Rifkin received his first of many life sentences in June 1994 for Bresciani's murder. In September 1995, Rifkin was sentenced to two life sentences for the murders of Evens and Marquez, to both of which he previously pleaded guilty. Later in December, he received three more life sentences after pleading guilty to murdering Orvieto, Holloman and the unidentified woman found at Newton Creek. In January 1996, Rifkin was given a seventh life sentence for the murder of Soto. That same month, he was sentenced to life again for the murder of Sanchez.
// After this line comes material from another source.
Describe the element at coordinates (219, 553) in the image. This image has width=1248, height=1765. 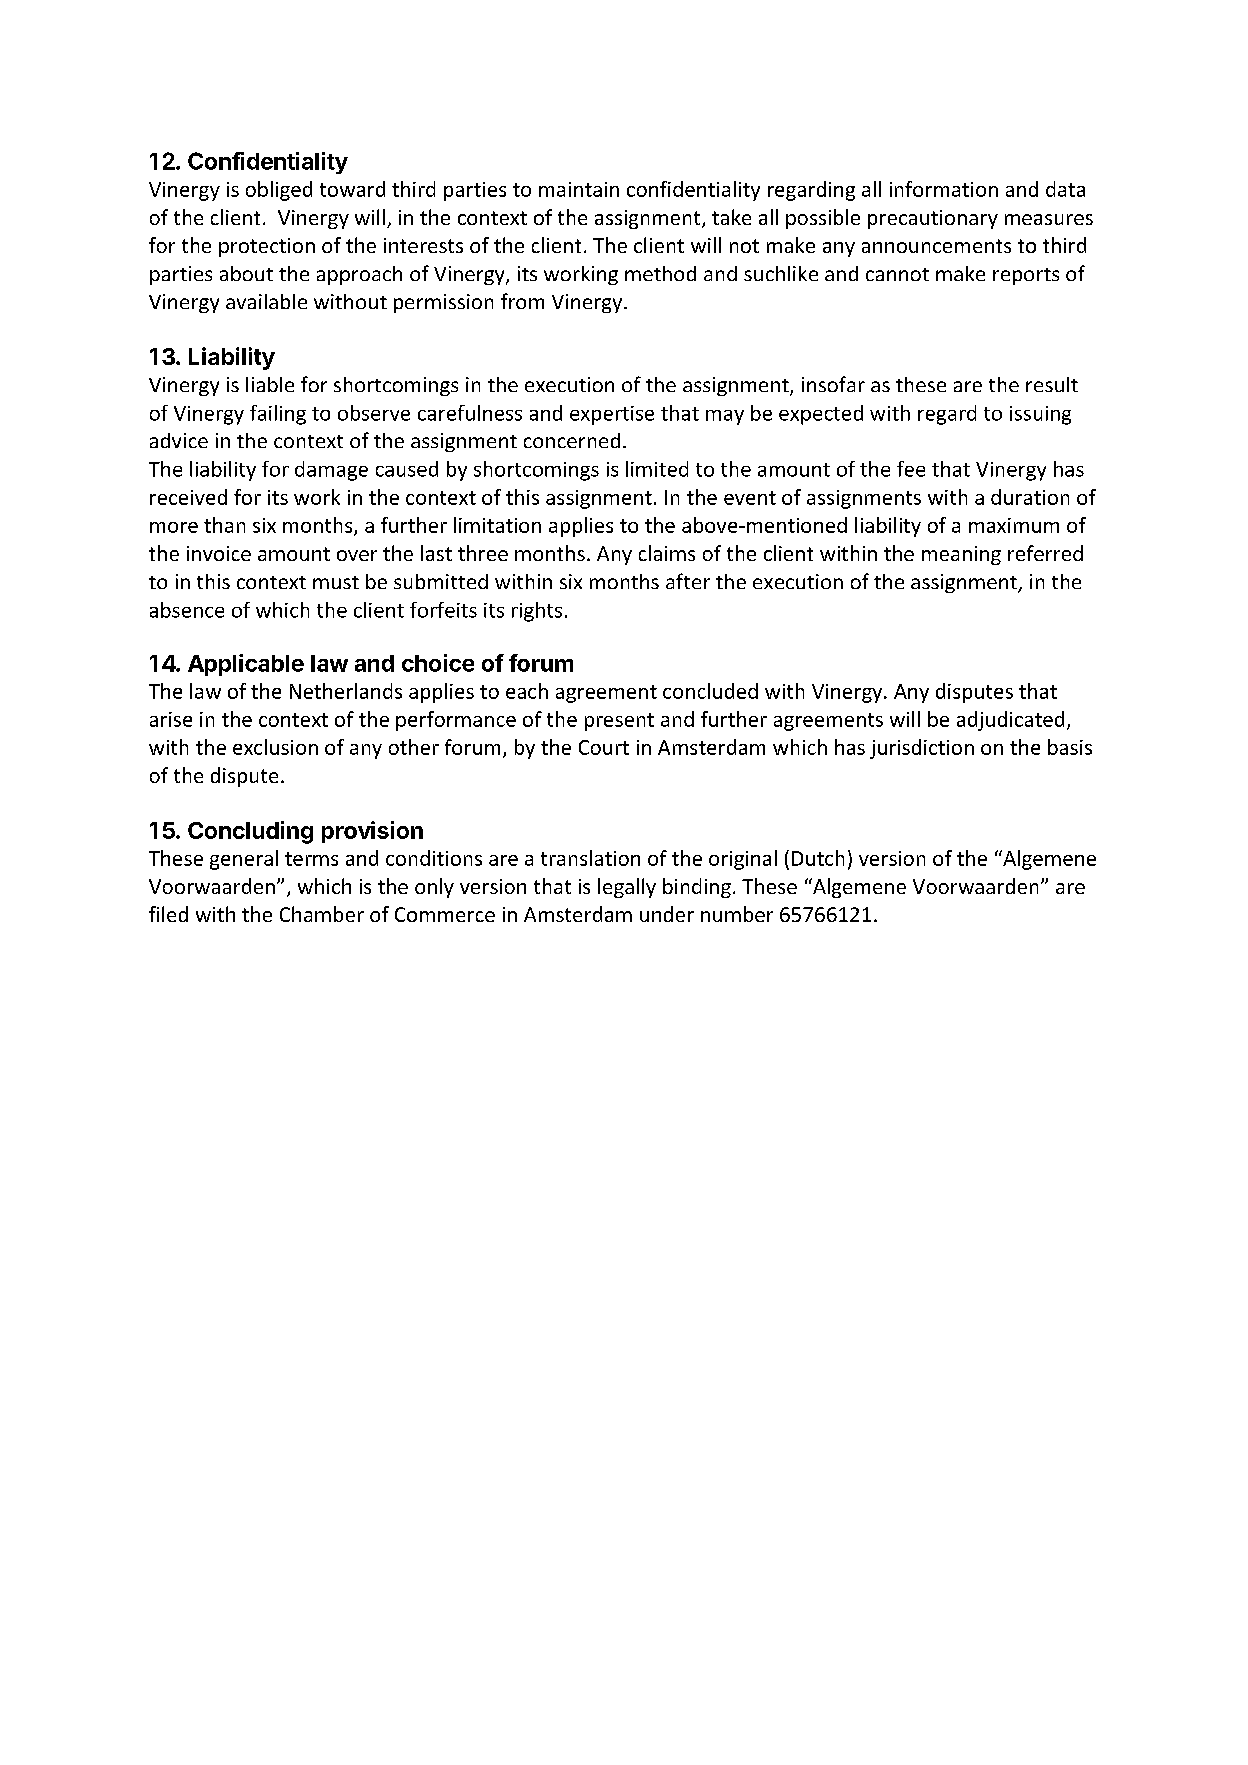
I see `invoice` at that location.
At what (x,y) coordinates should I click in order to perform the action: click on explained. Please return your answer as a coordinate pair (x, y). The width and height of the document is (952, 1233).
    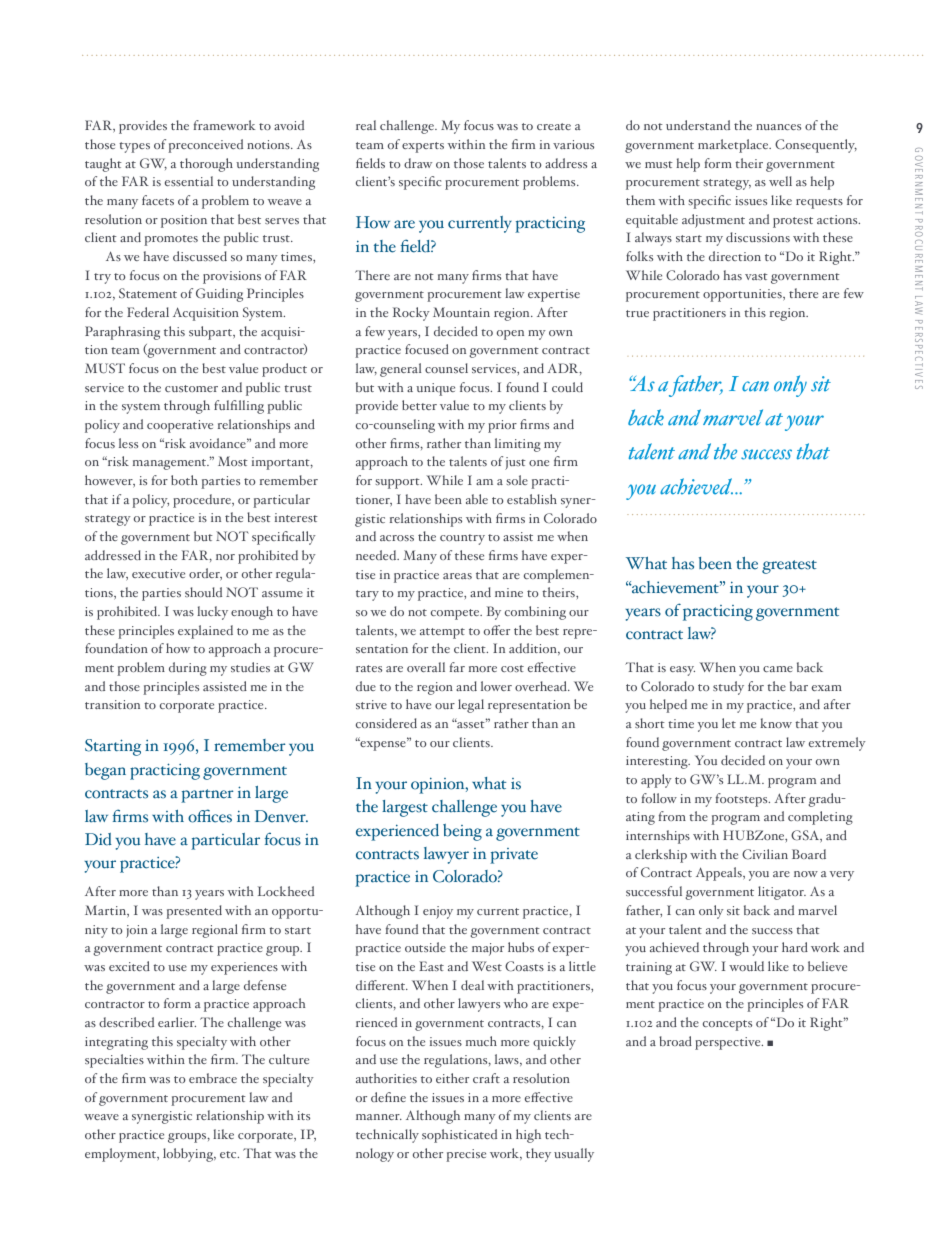
    Looking at the image, I should click on (205, 632).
In the span of two years, Rifkin racked up a total of eight life sentences.

== In popular culture ==
A 1993 episode of Seinfeld, "The Masseuse", features a character named Joel Rifkin as the boyfriend of Elaine Benes. She begs him to change his name because of its association with the serial killer, but, in an ironic twist, suggests he choose OJ after OJ Simpson.